To repeat, there’s no easy solution to the problem. When I left the Deseret employer, I was supposed to be replaced by a woman as the lead. She would have been a disaster, and there were people (including women) threatening to quit if she got it, but it was going to be hard not to give it to her. Fortuitously, and perhaps not coincidentally, she and her husband both got a drug test, which they failed, solving a lot of problems. The gender problem was noted by this point, and we looked around to see if there were any other women to take my place. There was, it turned out! Someone we might not have noticed had we not been already thinking along those lines, but once we thought of her it was perfect!

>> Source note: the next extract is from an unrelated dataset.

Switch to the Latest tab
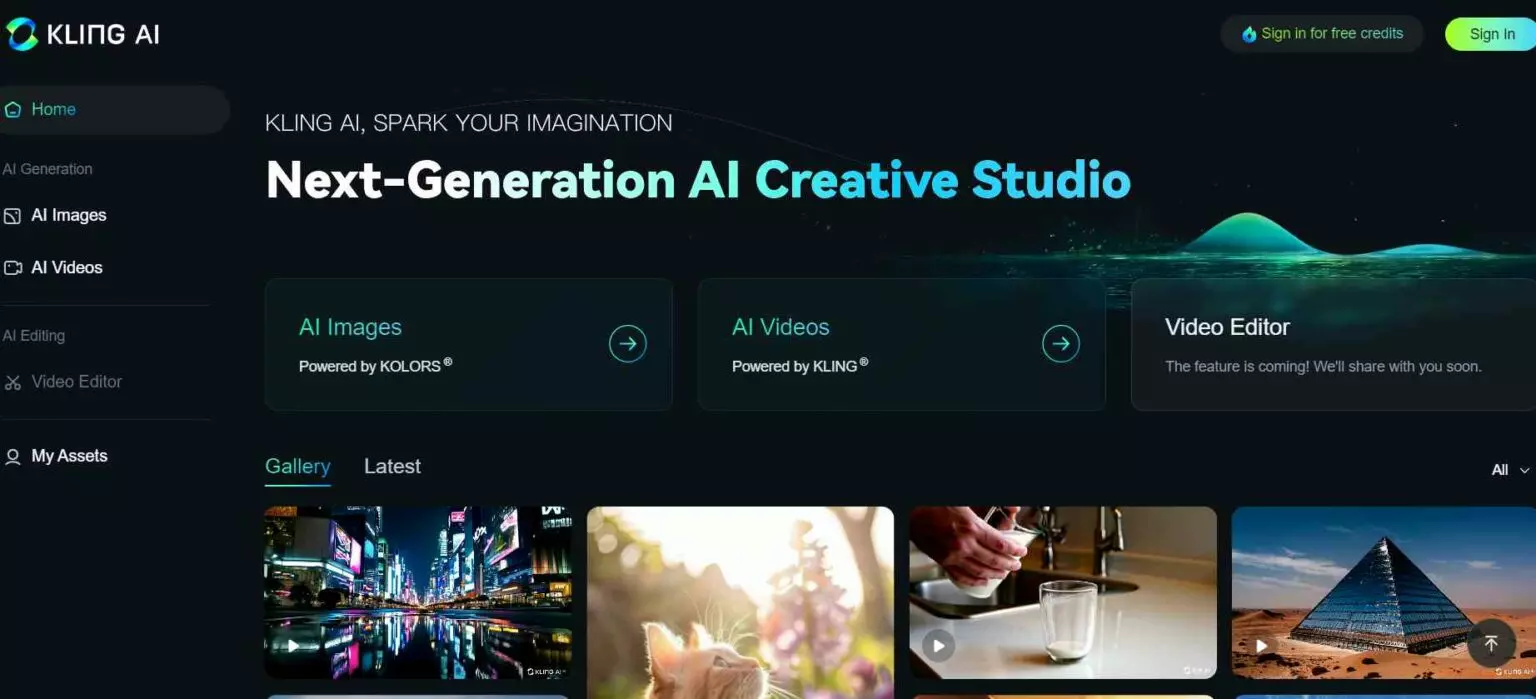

She turned the promotion down. I was replaced by a guy. There were likely 100,000 decisions made along the way that lead to that result.
And so it remains one of those things that there are no easy solutions for. Men and women are treated differently. Men and women make different decisions. Men and women make different decisions because they are treated differently. Men and women are treated differently because they make different decisions. Men and women respond differently to different situations. Men and women are put in different situations to respond differently to. All of which falls under the best case scenarios. I have over 1300 words here, and yet still believe that I left out far, far more than I put in.